Jumat, 01 April 2016

Penyiar Radio dan Permintaannya

Beberapa waktu lalu saya pernah diwawancarai dalam sebuah acara di sebuah radio di kota padang. Ada sebuah pembelajaran menarik yang saya dapatkan kala itu. Hikmah yang begitu indah dari seorang penyiar radio. Seorang wanita minang yang tentunya cerewet, (yaiyalah, dia dibayar jadi penyiar dengan cerewetnya).

Disela-sela wawancara yang diisi dengan musik. Kami beberapa kali berbincang tentang beberapa hal. Penyiar itu mengenalkan diri sebagai seorang mahasiswa pascasarjana di sebuah perguruan tinggi. Saya sejak awal sudah disuguhi dengan air yang dari permukaan wadahnya saja sudah menunjukkan bahwa air itu sangat sejuk. Namun air itu belum kusentuh karena begitu asik berbincang dalam sesi wawancara maupun ketika musik diputar.

Hingga akhirnya haus terasa, dan saya berbasa-basi menawarkan minum. “Minum ka?” begitu ucapku. “Oh lanjut aja, saya lagi puasa” balasnya. Aku terperangah, ketika itu hari panas. Dan tentu tak mudah berpuasa dalam suasana panas dan berbicara terus sebagai seorang penyiar.

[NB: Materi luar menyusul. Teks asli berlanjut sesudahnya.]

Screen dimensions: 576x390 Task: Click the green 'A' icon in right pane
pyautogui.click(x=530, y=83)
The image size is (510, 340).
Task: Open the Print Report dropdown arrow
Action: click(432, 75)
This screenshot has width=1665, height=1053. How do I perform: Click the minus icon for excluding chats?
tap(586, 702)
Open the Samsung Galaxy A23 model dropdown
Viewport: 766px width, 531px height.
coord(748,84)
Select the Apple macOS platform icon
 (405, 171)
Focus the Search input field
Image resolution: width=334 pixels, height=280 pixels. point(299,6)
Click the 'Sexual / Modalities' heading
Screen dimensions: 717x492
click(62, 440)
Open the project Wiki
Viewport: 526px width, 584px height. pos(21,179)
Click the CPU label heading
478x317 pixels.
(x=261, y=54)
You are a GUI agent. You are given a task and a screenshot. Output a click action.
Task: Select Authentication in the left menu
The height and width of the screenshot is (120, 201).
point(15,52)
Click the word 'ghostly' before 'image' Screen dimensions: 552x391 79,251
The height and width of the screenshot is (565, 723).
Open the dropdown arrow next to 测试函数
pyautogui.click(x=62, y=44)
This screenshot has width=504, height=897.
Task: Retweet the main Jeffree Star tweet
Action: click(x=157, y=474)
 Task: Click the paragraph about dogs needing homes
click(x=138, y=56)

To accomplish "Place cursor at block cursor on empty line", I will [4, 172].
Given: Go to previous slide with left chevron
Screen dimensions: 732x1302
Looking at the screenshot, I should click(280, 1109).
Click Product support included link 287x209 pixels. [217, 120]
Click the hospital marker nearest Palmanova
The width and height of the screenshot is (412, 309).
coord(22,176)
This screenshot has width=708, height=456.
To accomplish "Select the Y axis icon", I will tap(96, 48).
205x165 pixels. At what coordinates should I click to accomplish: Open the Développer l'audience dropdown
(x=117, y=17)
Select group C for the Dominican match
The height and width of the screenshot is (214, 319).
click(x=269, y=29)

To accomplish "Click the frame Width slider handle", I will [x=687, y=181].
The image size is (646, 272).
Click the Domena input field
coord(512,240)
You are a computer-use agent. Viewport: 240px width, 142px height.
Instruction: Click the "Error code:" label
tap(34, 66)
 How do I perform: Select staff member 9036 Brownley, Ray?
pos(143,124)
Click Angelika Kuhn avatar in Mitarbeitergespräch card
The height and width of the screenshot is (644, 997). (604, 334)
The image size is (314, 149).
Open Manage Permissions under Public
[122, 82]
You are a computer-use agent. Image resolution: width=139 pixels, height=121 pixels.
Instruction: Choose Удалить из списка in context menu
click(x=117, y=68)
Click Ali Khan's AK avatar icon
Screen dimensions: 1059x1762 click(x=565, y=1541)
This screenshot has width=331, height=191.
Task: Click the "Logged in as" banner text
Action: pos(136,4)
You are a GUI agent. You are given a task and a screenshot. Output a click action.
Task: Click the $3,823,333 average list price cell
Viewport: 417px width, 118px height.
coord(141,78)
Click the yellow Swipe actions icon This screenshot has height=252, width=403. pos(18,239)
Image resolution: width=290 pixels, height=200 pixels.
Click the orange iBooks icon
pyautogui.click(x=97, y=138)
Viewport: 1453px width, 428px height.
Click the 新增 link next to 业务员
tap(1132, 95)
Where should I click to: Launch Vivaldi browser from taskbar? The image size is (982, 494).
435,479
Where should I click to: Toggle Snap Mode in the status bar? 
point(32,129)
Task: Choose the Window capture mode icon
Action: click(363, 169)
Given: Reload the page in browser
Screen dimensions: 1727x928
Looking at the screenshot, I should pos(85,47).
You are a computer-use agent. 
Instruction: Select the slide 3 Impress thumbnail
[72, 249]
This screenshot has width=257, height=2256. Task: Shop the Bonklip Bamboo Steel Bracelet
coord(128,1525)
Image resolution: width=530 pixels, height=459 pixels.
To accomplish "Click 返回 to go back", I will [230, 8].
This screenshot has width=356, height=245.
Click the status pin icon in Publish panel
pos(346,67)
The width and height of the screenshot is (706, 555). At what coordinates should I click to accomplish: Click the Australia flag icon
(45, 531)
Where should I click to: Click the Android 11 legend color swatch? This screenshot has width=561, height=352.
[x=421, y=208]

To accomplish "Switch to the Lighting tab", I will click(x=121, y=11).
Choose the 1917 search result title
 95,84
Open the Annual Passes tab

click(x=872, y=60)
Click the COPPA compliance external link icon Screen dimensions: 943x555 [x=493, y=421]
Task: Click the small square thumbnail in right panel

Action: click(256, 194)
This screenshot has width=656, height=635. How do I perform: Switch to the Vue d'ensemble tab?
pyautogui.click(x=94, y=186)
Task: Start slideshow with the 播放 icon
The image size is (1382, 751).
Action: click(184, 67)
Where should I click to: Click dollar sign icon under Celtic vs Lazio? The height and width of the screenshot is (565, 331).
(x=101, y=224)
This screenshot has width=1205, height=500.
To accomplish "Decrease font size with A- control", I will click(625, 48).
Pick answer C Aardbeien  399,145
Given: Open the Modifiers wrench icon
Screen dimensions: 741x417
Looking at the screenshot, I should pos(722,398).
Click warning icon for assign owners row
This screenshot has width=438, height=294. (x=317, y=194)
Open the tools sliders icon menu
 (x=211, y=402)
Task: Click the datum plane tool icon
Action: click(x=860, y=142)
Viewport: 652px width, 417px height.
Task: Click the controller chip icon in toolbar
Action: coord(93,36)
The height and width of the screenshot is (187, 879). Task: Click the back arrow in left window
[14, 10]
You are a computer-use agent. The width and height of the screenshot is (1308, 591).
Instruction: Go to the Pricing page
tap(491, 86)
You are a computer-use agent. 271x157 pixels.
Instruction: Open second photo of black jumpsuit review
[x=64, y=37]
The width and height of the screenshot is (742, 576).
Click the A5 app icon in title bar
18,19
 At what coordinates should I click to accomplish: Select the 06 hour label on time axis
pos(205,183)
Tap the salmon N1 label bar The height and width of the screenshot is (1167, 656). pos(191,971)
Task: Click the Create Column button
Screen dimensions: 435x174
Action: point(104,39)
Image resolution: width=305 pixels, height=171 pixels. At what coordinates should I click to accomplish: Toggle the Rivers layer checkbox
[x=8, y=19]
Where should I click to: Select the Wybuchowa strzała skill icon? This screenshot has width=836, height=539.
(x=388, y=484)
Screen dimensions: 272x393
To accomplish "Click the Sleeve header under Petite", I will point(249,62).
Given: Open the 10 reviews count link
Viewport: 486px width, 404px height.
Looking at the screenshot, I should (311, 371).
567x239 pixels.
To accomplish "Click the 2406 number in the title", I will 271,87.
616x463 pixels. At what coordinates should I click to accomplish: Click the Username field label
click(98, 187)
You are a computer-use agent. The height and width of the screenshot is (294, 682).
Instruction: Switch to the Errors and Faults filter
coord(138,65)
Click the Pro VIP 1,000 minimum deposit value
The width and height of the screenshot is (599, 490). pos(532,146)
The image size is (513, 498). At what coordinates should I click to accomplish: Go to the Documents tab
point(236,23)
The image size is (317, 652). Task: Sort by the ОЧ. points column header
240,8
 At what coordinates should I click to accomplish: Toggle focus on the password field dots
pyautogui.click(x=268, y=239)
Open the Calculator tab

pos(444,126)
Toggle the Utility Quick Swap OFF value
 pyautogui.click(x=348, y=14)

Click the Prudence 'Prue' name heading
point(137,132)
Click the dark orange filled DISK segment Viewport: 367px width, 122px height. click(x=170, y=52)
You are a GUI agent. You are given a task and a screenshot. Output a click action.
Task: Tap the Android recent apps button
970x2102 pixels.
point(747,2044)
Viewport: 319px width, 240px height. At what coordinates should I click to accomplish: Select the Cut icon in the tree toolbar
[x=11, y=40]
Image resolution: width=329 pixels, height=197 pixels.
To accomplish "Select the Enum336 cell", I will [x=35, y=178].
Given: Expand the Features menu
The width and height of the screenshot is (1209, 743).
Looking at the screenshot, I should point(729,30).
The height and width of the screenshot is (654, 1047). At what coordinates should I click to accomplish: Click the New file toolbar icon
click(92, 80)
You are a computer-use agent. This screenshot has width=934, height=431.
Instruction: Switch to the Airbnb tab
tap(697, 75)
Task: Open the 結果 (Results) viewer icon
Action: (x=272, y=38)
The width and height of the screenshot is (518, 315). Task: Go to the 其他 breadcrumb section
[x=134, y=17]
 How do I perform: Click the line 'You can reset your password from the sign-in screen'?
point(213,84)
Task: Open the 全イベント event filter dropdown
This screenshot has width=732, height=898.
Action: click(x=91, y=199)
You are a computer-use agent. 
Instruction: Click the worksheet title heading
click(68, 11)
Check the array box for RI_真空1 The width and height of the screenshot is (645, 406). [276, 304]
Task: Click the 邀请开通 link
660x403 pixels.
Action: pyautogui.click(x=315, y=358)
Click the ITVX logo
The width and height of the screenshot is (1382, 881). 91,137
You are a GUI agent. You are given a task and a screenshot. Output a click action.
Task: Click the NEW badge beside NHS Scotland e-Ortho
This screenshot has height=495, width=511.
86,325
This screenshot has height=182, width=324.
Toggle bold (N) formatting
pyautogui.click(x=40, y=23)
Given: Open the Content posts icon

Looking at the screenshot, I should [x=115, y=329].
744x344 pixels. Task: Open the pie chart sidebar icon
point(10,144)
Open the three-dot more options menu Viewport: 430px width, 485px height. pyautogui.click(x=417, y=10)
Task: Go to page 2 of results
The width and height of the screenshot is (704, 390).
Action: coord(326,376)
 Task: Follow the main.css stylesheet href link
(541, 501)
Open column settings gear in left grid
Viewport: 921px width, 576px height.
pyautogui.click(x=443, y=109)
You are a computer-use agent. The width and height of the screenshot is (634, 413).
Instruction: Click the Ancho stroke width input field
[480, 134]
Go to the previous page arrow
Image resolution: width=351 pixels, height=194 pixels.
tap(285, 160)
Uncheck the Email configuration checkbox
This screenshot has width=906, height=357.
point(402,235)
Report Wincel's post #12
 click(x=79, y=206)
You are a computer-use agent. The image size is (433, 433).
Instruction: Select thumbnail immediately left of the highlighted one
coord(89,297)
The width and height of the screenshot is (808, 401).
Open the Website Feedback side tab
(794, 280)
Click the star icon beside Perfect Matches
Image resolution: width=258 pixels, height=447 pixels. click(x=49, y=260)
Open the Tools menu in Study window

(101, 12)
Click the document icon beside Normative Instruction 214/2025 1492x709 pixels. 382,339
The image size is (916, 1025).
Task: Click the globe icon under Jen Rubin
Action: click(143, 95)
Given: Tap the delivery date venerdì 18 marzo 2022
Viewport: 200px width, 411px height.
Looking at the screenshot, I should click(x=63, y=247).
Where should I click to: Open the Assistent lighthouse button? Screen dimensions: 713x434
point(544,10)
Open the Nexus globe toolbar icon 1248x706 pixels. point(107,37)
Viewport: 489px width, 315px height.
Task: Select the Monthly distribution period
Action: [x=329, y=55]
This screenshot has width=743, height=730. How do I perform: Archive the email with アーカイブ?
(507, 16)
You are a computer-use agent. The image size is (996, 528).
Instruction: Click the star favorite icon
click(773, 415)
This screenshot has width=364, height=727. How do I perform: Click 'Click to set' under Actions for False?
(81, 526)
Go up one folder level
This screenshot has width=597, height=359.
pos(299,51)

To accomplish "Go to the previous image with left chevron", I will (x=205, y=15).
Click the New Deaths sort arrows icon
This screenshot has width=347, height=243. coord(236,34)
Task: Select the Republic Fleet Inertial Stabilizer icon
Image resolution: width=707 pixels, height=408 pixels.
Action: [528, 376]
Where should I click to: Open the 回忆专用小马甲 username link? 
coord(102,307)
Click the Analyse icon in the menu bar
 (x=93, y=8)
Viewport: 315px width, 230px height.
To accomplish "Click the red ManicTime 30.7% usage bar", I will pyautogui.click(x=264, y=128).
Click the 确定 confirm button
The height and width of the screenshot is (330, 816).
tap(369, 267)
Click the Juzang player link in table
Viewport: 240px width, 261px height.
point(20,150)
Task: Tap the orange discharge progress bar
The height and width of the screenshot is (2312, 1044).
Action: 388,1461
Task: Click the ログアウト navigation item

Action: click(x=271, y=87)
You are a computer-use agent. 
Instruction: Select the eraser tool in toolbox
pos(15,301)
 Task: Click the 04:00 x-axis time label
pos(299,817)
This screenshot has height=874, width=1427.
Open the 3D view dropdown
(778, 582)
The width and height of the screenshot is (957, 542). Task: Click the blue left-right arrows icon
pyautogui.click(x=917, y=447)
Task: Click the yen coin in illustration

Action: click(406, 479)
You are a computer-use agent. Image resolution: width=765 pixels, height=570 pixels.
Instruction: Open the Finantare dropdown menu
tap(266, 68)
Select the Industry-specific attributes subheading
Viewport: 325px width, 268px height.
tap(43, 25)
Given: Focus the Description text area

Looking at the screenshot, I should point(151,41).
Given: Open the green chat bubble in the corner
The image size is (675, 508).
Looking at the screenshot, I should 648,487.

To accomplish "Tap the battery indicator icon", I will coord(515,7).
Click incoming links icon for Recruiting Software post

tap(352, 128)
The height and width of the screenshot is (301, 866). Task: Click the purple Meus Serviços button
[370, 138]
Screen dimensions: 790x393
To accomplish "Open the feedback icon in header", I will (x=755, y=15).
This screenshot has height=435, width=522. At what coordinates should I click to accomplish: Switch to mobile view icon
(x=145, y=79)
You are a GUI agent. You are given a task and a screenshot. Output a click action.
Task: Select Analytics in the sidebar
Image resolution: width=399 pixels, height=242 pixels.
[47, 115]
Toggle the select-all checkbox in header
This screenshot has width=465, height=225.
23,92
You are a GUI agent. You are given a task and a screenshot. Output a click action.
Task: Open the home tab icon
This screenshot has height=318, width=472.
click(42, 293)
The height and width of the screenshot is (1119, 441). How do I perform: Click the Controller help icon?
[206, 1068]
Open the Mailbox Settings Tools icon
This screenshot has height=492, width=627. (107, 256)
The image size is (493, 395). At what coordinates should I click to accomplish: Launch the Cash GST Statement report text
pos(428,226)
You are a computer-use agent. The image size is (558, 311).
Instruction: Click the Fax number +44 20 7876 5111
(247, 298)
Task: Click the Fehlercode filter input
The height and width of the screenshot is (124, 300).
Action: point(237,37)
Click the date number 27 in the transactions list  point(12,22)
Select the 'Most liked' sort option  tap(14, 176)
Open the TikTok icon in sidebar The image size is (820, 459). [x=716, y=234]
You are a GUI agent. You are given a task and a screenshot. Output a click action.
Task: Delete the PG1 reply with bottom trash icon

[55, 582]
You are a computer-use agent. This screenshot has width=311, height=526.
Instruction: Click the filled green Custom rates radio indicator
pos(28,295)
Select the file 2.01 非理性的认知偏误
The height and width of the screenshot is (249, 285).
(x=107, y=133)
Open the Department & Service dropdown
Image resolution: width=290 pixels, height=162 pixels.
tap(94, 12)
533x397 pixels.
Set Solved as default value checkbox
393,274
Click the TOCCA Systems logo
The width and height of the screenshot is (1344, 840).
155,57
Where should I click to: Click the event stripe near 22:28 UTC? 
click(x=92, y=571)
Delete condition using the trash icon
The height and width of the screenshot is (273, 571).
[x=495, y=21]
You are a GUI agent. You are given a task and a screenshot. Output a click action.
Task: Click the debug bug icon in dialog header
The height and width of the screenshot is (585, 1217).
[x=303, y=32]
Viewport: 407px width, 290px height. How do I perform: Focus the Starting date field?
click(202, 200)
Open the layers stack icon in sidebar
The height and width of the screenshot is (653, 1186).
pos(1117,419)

“Ngga haus tu ka, kan kakak ngomong terus.” Tanya ku untuk mengorek berbagai informasi dari kakak itu. “Oh, udah biasa kok. Tenang aja” Jawabnya. Singkat cerita saya bertanya lagi untuk memenuhi hasrat penasaranku. “Wah, apa nih kak motivasinya biar bisa membiasakan puasa sunnah gini?”

“Setiap orang tentu punya prinsip tersendiri dalam beragama. Jadi gini, saya punya banyak impian, jadi saya punya banyak permintaan kepada Tuhan. Bagaimana bisa dengan permintaan saya yang sebegitu banyak tidak diimbangi dengan perbuatan saya dalam menjalankan sesuatu yang Allah senangi?” Penyiar itu menjelaskan dengan gestur ceria ala penyiar radio anak muda.

“Banyak orang yang banyak minta sama Allah," Lanjutnya. "Tapi ibadahnya pas-pasan bahkan kurang. Saya mencoba realistis. Tentu apa yang saya minta harus diimbangi dengan kegiatan yang Dia cintai.”

Masya Allah. Aku tertegun, sebuah pernyataan sederhana. Lihatlah seberapa banyak muslim yang memahami ini? Seberapa banyak pendo’a menyadari ini? Banyak yang berdo’a namun shalatnya biasa saja bahkan bolong-bolong. Banyak yang meminta pertolongan namun kesehariannya jauh dari Sunnah Rasulullah. Seberapa banyak yang meminta surga, namun maksiat masih mewarnai setiap waktunya.


Allah, lindungi kami dari do’a yang tak engkau ijabah. Dan jadikan kami selalu menjadi orang yang bersyukur.